Cassiano Ricardo - A glória não está nas alturas

À glória etérea que se eterniza, enquanto mito, no azul remoto do firmamento, o poeta contrapõe os louros de uma vida de embates aqui embaixo, no “chão”, “na luta áspera da planície, da rua”, onde o corpo “sofre e se ensanguenta”, muitas vezes tombando frente à voracidade das tribulações quotidianas que tem de suportar.

 

Há um certo contraponto hierático no título do poema, definindo um fundo perante o qual o autor rumina acerca do processo “catártico” de ter que se viver e sofrer os tormentos terrenos, do labor para se obter o pão com suor no rosto, sendo pó integrado em carne  e retornando ao pó primordial ao final da lida: a vida não é mais que um combate!

 

J.A.R. – H.C.

 

Cassiano Ricardo

(1895-1974)

 

A glória não está nas alturas

 

A glória não está nas alturas.

Está no chão, está na luta áspera

da planície, da rua.

Está onde a matéria sofre

e se ensanguenta.

Está, não nas coisas que sobem,

mas nas coisas que caem.

 

A glória não está no céu lúcido,

que carrego nos ombros, desde

que nasci. Sou pequeno demais,

pra carregar estrelas

tão numerosas quanto indecifráveis.

O que posso fazer é dar um nome, a cada uma delas,

e inventar constelações.

 

Estou farto de azul e de outros mitos

que encontrei no mundo. A aurora

que se diz vir do além,

não me satisfaz, não é a aurora que eu sonho.

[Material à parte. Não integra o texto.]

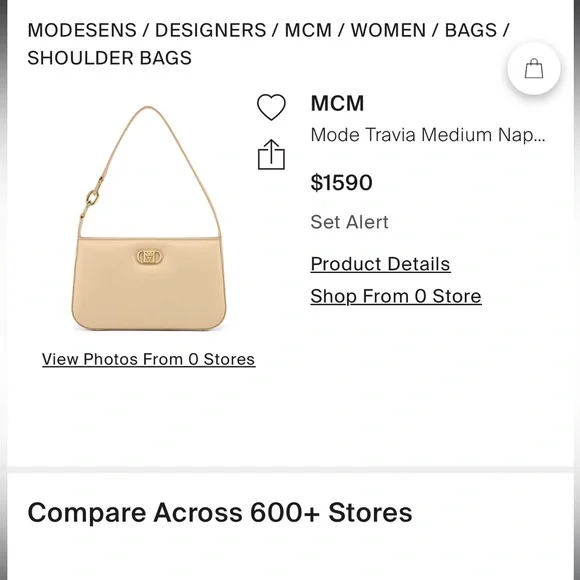The width and height of the screenshot is (580, 580).
Task: Set a price alert for this bag
Action: 350,222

Doura-me as mãos, apenas por ser loura.

Não resolve, sequer, o meu terrível monólogo.

Antes, repete o erro imemorial.

 

Em: “Poemas murais” (1950)

 

Fluindo no profético

(Autoria não identificada)

 

Referência:

 

RICARDO, Cassiano. A glória não está nas alturas. In: JACOBBI, Ruggero (Sel. e Trad.). Lirici brasiliani: dal modernismo ad oggi. Prima edizione italiana. Milano, IT: Silva Editore, 1960. p. 142.